More than 80 global e-commerce sites are reported to be compromised by Magecart groups, according to research released this week. "Magecart" is an umbrella term given to multiple threat groups that use credit card skimming technology to infect e-commerce platforms and websites in order to steal personal and financial information. The group made headlines in 2018 for high-profile mega-breaches of global brands including Ticketmaster, Forbes, British Airways and Newegg.
The research, commissioned by Arxan Technologies and conducted by Aite Group, found 100 percent of the 80 sites discovered had no in-app protection implemented, such as tamper detection or code obfuscation. And, 25 percent of the sites discovered were large, reputable brands in the motorsports industry and luxury apparel.

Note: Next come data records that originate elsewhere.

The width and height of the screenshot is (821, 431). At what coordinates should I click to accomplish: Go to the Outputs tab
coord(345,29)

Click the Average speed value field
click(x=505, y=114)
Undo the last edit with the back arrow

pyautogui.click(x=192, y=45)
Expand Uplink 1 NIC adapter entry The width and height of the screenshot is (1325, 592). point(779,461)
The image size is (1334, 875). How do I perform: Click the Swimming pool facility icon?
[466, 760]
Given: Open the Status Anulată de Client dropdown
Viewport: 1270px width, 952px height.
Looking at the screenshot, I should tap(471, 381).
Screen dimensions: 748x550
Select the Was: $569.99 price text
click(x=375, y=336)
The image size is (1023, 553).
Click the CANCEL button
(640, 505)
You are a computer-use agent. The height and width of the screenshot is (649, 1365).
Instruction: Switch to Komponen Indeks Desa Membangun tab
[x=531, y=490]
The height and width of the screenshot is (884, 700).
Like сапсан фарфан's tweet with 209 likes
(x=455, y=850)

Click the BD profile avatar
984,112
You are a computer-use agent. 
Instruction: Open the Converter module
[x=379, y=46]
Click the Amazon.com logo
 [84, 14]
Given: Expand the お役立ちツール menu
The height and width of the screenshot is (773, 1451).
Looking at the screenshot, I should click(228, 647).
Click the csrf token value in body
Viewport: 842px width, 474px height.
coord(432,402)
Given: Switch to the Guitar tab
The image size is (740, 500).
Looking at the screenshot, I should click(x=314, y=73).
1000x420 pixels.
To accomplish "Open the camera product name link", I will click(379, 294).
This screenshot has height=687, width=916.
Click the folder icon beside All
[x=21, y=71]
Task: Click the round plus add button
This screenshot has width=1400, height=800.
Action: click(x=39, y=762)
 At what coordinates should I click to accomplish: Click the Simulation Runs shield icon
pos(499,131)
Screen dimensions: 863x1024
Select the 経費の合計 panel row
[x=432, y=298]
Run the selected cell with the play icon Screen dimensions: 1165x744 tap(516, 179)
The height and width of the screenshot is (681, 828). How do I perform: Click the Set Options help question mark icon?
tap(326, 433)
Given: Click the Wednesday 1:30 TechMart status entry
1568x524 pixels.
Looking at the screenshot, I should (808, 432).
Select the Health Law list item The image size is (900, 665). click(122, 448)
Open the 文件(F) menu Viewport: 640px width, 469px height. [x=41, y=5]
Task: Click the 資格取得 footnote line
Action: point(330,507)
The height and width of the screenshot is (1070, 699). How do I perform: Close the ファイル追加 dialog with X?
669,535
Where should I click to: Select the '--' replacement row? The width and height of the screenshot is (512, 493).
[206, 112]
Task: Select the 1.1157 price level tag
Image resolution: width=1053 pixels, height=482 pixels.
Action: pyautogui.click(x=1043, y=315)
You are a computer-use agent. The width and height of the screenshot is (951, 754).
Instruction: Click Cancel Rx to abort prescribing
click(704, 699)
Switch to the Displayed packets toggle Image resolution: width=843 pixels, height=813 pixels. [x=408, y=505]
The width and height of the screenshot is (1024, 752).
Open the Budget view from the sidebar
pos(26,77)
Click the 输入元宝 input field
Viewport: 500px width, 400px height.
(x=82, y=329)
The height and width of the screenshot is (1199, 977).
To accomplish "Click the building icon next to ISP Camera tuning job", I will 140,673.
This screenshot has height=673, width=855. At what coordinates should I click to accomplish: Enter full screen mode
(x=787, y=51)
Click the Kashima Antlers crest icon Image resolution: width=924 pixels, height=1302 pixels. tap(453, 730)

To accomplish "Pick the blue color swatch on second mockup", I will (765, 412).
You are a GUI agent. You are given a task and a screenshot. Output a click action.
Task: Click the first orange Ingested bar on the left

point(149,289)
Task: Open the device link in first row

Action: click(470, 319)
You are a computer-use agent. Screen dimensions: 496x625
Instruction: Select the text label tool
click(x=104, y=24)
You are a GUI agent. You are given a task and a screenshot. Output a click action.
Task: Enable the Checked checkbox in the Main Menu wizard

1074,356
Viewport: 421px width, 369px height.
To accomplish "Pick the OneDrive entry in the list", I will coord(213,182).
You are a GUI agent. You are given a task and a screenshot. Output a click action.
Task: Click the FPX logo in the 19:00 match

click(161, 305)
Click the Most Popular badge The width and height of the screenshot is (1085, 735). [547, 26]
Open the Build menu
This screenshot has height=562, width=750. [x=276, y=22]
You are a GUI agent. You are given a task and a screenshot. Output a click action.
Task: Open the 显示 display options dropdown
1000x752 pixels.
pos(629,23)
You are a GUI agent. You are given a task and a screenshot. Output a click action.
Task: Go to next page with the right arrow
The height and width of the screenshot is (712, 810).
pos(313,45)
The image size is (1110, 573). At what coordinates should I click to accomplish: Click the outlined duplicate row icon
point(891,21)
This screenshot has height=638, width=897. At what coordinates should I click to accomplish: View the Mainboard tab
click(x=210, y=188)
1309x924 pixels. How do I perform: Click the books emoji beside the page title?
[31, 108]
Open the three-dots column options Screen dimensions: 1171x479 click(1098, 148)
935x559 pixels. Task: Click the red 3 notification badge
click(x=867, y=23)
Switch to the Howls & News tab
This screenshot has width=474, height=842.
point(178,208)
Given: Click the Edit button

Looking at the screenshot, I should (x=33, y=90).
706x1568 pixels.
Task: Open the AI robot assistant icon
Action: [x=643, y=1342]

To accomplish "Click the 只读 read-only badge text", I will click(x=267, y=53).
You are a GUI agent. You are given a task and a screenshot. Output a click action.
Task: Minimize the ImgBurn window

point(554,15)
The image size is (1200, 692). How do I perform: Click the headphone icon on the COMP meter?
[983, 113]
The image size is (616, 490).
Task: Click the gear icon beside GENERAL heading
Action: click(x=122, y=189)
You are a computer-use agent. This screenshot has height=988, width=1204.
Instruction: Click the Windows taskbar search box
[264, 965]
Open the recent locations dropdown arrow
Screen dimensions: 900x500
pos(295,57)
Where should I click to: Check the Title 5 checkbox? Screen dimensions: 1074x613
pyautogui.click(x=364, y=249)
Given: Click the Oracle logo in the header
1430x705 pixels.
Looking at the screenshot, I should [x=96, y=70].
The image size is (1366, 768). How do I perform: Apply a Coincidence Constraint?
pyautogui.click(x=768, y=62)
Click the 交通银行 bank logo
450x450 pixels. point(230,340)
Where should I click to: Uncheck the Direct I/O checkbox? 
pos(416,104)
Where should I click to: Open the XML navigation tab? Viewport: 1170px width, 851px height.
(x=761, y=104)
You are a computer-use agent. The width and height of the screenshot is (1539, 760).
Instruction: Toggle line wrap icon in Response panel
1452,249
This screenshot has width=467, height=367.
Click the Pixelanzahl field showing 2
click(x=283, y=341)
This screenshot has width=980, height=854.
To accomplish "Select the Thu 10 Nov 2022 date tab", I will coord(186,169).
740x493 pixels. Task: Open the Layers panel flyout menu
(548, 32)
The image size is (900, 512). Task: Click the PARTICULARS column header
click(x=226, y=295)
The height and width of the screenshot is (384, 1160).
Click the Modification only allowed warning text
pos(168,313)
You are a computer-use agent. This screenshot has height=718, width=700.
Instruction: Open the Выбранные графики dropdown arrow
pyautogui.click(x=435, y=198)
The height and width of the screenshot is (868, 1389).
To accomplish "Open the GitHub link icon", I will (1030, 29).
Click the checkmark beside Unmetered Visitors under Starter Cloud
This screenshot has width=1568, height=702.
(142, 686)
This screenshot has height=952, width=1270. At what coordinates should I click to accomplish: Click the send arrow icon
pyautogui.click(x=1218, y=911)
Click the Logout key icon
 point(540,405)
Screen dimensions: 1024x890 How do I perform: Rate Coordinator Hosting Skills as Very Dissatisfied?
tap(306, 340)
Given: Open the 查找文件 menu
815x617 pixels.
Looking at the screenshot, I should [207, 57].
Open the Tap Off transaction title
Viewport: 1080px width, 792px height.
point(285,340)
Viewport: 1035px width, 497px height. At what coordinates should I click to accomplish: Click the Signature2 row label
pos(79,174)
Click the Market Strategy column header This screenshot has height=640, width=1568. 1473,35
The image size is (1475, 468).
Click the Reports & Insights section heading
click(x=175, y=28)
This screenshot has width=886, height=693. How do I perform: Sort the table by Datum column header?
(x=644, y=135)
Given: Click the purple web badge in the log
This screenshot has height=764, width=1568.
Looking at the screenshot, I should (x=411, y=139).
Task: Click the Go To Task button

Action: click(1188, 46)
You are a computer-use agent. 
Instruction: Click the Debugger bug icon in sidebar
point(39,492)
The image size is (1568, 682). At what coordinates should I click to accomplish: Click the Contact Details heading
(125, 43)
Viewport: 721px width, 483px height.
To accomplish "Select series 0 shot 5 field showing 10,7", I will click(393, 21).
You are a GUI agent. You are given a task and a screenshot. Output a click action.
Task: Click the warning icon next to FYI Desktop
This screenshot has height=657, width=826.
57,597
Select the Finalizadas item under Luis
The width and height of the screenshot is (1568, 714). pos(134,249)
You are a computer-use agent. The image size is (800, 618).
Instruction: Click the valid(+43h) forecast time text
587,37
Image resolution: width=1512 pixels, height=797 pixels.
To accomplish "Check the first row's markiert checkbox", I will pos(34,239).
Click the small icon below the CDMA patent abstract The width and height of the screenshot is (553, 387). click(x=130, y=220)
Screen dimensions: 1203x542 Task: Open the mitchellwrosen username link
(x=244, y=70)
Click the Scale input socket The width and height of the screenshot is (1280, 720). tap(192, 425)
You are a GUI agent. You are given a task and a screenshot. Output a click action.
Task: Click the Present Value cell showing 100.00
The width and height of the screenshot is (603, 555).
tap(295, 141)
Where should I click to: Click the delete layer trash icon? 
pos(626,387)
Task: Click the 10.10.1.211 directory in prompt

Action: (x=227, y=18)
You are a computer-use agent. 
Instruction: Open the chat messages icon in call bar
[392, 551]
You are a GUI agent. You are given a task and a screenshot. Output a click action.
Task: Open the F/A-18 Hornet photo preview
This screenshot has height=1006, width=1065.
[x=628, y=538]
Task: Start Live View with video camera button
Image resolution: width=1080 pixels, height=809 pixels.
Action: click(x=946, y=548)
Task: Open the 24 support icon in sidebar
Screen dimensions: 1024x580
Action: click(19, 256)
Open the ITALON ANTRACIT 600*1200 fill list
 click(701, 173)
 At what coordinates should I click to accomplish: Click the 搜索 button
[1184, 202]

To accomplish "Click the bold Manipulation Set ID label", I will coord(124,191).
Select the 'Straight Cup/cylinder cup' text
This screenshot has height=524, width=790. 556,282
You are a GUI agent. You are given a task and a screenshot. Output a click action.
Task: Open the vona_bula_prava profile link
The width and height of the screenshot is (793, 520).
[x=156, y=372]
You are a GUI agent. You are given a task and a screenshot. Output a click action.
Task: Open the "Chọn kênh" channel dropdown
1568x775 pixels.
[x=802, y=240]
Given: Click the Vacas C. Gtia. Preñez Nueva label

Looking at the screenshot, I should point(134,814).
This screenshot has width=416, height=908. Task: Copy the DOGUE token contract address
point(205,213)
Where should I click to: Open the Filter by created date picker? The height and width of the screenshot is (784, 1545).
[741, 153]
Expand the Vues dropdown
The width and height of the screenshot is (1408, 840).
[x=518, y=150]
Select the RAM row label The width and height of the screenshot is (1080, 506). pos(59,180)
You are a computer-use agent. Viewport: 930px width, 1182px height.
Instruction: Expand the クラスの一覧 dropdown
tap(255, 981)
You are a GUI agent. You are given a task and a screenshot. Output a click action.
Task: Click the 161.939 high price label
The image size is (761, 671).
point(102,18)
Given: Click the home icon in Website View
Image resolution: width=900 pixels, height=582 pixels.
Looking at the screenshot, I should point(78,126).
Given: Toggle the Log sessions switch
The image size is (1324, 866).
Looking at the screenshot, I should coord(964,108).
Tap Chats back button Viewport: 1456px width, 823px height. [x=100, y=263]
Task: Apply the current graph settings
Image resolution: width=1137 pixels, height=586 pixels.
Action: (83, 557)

“Virtual credit card skimmers, [the use of which is] also known as formjacking, are inserted into a web application, often the shopping cart, and are used to steal credit cards to sell on the black market and for shipping scams to traffic goods purchased with stolen cards,” according to a release on the report.
"Once again we're disappointed in what the research uncovered: the systemic lack of web-app protection being used by e-commerce websites and the inability of network and endpoint security solutions to completely protect consumers against this pervasive threat," said Aaron Lint, chief scientist and vice president of research for Arxan.
An estimated 20 percent of websites hit by Magecart become reinfected within five days of remediating the original problem, researchers noted.